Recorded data

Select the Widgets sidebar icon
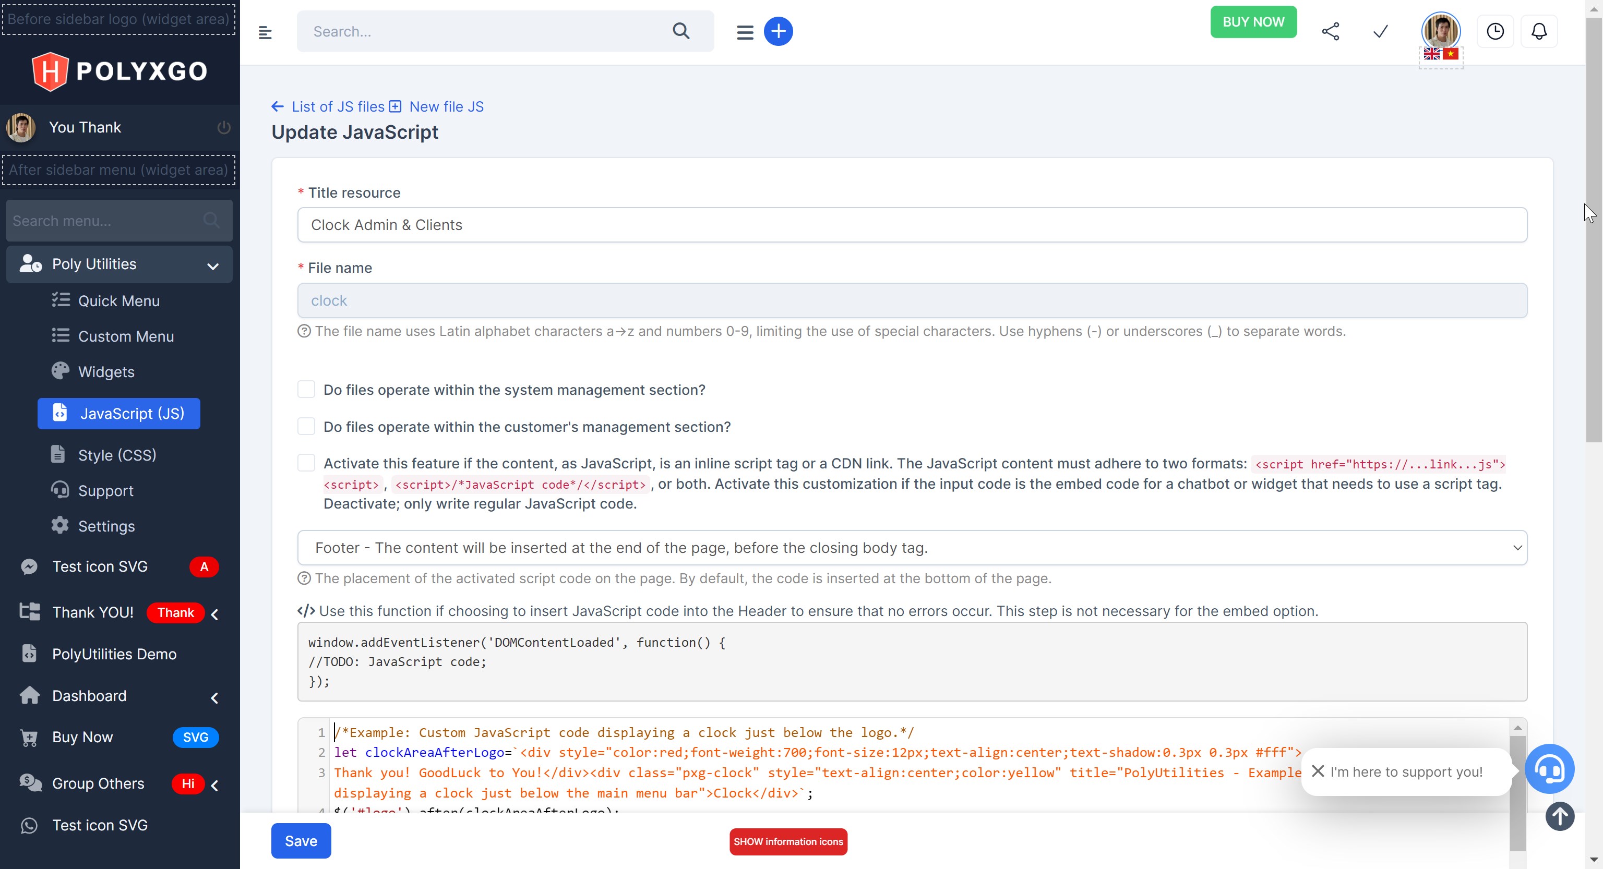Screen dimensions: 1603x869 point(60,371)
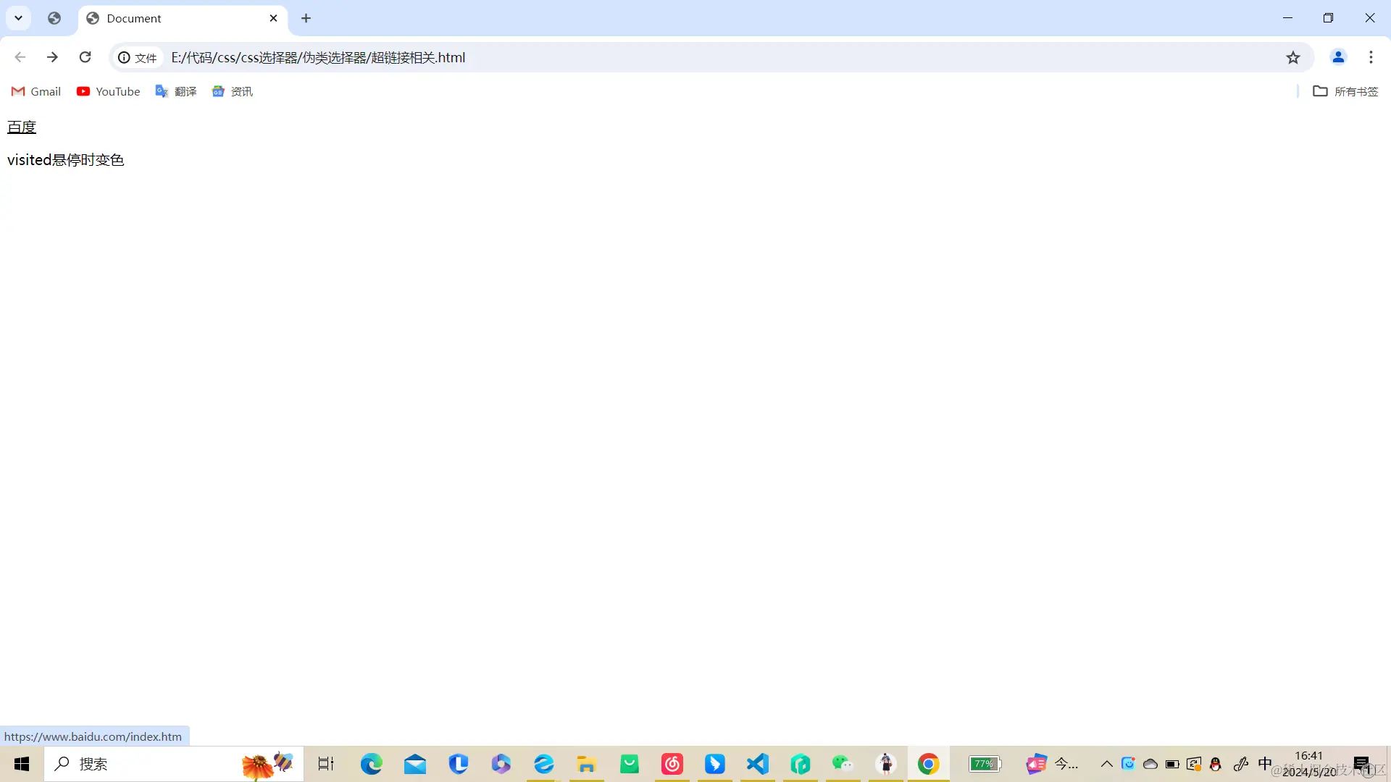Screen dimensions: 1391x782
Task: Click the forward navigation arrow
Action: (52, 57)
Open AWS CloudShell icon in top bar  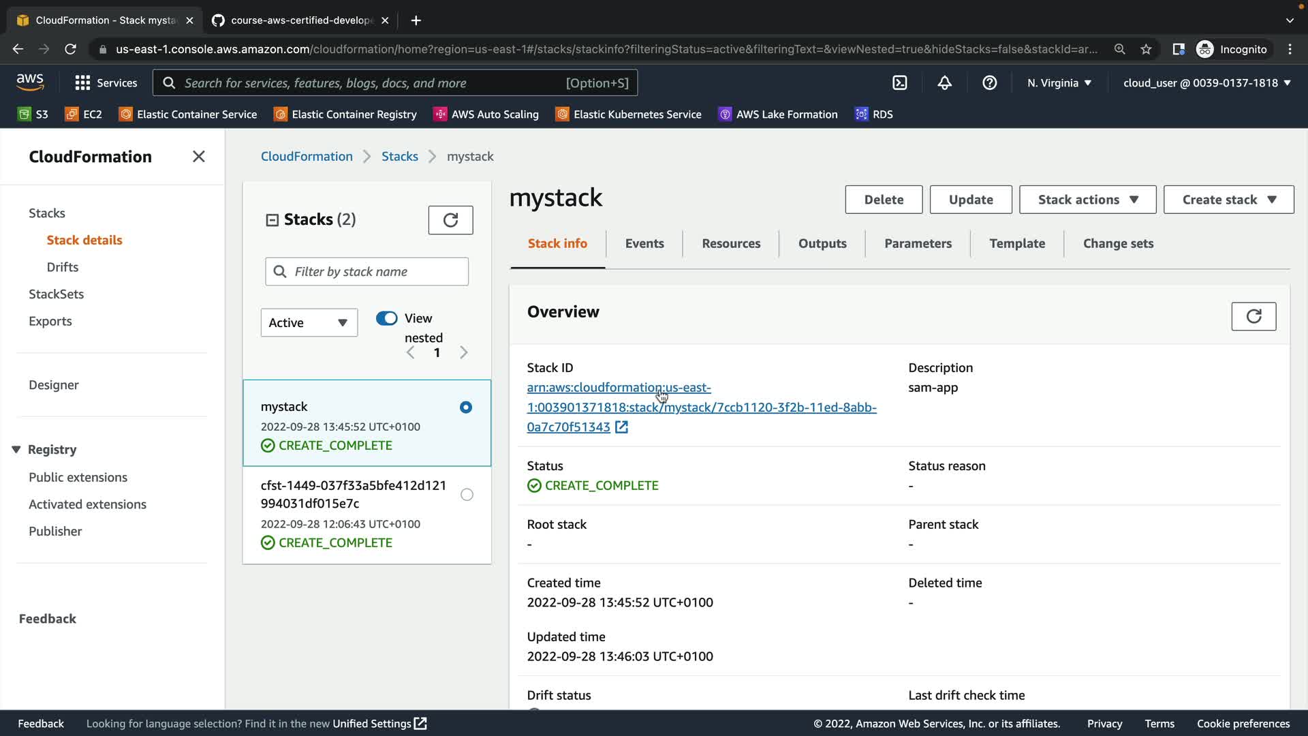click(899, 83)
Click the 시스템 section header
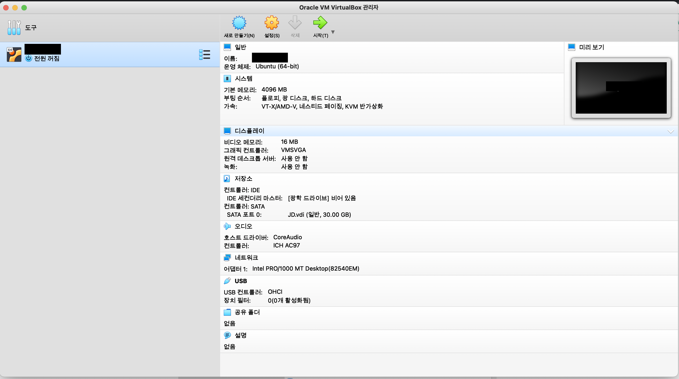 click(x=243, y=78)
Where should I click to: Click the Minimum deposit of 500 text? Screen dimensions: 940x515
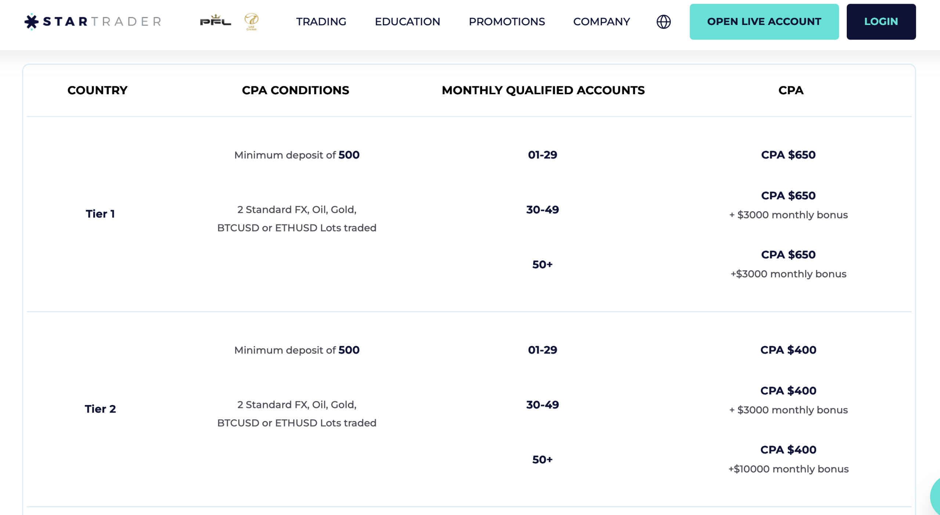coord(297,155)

TASK REQUIREMENTS:
The pictures stay out; repeat exactly the lines from the one with "Click the 시스템 section header" to the end of the entries above, and nothing else.

COMPLETED EXERCISE:
Click the 시스템 section header
 click(x=243, y=78)
Where should I click to: Click the Minimum deposit of 500 text? Screen dimensions: 940x515
coord(297,155)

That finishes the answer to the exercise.